Edit the lines below so that every "How do I perform" becomes "How can I carry out", and leave everything else as it is.

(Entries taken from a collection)
_____
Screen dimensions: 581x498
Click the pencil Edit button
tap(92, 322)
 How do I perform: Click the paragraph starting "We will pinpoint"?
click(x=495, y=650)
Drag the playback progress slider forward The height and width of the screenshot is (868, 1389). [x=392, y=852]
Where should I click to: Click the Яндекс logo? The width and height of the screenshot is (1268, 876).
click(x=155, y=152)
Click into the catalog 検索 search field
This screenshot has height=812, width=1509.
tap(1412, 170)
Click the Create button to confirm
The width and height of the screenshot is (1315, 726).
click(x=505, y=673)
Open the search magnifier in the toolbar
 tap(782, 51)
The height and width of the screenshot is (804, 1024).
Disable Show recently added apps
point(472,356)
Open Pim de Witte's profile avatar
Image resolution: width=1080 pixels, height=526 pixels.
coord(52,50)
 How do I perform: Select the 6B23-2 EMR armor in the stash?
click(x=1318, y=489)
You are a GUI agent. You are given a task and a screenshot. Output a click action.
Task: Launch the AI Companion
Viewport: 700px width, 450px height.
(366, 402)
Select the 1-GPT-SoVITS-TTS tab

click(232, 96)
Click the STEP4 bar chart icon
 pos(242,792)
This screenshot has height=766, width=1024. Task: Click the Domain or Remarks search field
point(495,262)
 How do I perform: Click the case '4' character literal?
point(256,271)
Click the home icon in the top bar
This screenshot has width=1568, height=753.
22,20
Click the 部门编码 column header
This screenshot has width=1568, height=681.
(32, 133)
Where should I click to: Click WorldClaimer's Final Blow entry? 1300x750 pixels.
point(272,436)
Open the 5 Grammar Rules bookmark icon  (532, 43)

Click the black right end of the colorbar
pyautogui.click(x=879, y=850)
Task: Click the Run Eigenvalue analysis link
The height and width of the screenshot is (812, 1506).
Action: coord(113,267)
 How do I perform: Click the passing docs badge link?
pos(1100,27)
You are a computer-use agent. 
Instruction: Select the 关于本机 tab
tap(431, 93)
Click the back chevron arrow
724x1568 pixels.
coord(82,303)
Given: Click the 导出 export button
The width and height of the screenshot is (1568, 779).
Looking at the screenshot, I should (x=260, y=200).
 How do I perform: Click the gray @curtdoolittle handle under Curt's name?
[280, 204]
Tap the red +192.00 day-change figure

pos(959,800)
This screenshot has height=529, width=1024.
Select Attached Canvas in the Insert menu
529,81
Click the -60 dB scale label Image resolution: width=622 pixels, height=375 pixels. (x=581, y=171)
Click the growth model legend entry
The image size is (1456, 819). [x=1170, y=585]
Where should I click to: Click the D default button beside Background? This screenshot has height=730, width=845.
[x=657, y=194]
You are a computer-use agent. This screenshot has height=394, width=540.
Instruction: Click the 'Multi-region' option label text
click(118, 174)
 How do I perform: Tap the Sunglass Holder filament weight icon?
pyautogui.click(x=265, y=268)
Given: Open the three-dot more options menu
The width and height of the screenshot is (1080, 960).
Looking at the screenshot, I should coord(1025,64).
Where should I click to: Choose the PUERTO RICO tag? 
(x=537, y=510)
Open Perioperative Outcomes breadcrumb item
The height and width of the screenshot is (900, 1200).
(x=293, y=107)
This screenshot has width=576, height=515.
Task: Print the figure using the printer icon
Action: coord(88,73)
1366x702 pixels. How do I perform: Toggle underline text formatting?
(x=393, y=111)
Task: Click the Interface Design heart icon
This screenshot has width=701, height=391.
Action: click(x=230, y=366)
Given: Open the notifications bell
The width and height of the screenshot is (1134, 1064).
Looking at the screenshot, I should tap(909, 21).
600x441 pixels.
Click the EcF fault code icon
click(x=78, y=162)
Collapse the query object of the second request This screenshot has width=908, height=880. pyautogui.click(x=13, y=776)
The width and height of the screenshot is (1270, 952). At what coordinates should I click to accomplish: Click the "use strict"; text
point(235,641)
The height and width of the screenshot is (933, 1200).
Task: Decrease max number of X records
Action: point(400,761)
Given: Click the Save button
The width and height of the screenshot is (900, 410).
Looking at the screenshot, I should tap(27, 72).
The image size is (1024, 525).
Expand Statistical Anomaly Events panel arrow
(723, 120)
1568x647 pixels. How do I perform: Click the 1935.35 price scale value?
_____
WRITTEN RESPONSE
Screen dimensions: 581x498
Click the pencil Edit button
tap(92, 322)
 How can I carry out: Click the paragraph starting "We will pinpoint"?
click(x=495, y=650)
Drag the playback progress slider forward The height and width of the screenshot is (868, 1389). [x=392, y=852]
Where should I click to: Click the Яндекс logo? The width and height of the screenshot is (1268, 876).
click(x=155, y=152)
Click into the catalog 検索 search field
This screenshot has height=812, width=1509.
tap(1412, 170)
Click the Create button to confirm
The width and height of the screenshot is (1315, 726).
click(x=505, y=673)
Open the search magnifier in the toolbar
 tap(782, 51)
The height and width of the screenshot is (804, 1024).
Disable Show recently added apps
point(472,356)
Open Pim de Witte's profile avatar
Image resolution: width=1080 pixels, height=526 pixels.
coord(52,50)
 How can I carry out: Select the 6B23-2 EMR armor in the stash?
click(x=1318, y=489)
You are a GUI agent. You are given a task and a screenshot. Output a click action.
Task: Launch the AI Companion
Viewport: 700px width, 450px height.
(366, 402)
Select the 1-GPT-SoVITS-TTS tab

click(232, 96)
Click the STEP4 bar chart icon
 pos(242,792)
This screenshot has height=766, width=1024. Task: Click the Domain or Remarks search field
point(495,262)
 How can I carry out: Click the case '4' character literal?
point(256,271)
Click the home icon in the top bar
This screenshot has width=1568, height=753.
22,20
Click the 部门编码 column header
This screenshot has width=1568, height=681.
(32, 133)
Where should I click to: Click WorldClaimer's Final Blow entry? 1300x750 pixels.
point(272,436)
Open the 5 Grammar Rules bookmark icon  (532, 43)

Click the black right end of the colorbar
pyautogui.click(x=879, y=850)
Task: Click the Run Eigenvalue analysis link
The height and width of the screenshot is (812, 1506).
Action: coord(113,267)
 How can I carry out: Click the passing docs badge link?
pos(1100,27)
You are a computer-use agent. 
Instruction: Select the 关于本机 tab
tap(431, 93)
Click the back chevron arrow
724x1568 pixels.
coord(82,303)
Given: Click the 导出 export button
The width and height of the screenshot is (1568, 779).
Looking at the screenshot, I should (x=260, y=200).
 How can I carry out: Click the gray @curtdoolittle handle under Curt's name?
[280, 204]
Tap the red +192.00 day-change figure

pos(959,800)
This screenshot has height=529, width=1024.
Select Attached Canvas in the Insert menu
529,81
Click the -60 dB scale label Image resolution: width=622 pixels, height=375 pixels. (x=581, y=171)
Click the growth model legend entry
The image size is (1456, 819). [x=1170, y=585]
Where should I click to: Click the D default button beside Background? This screenshot has height=730, width=845.
[x=657, y=194]
You are a computer-use agent. This screenshot has height=394, width=540.
Instruction: Click the 'Multi-region' option label text
click(118, 174)
 How can I carry out: Tap the Sunglass Holder filament weight icon?
pyautogui.click(x=265, y=268)
Given: Open the three-dot more options menu
The width and height of the screenshot is (1080, 960).
Looking at the screenshot, I should coord(1025,64).
Where should I click to: Choose the PUERTO RICO tag? 
(x=537, y=510)
Open Perioperative Outcomes breadcrumb item
The height and width of the screenshot is (900, 1200).
(x=293, y=107)
This screenshot has width=576, height=515.
Task: Print the figure using the printer icon
Action: coord(88,73)
1366x702 pixels. How can I carry out: Toggle underline text formatting?
(x=393, y=111)
Task: Click the Interface Design heart icon
This screenshot has width=701, height=391.
Action: click(x=230, y=366)
Given: Open the notifications bell
The width and height of the screenshot is (1134, 1064).
Looking at the screenshot, I should tap(909, 21).
600x441 pixels.
Click the EcF fault code icon
click(x=78, y=162)
Collapse the query object of the second request This screenshot has width=908, height=880. pyautogui.click(x=13, y=776)
The width and height of the screenshot is (1270, 952). At what coordinates should I click to accomplish: Click the "use strict"; text
point(235,641)
The height and width of the screenshot is (933, 1200).
Task: Decrease max number of X records
Action: point(400,761)
Given: Click the Save button
The width and height of the screenshot is (900, 410).
Looking at the screenshot, I should tap(27, 72).
The image size is (1024, 525).
Expand Statistical Anomaly Events panel arrow
(723, 120)
1568x647 pixels. How can I carry out: Click the 1935.35 price scale value?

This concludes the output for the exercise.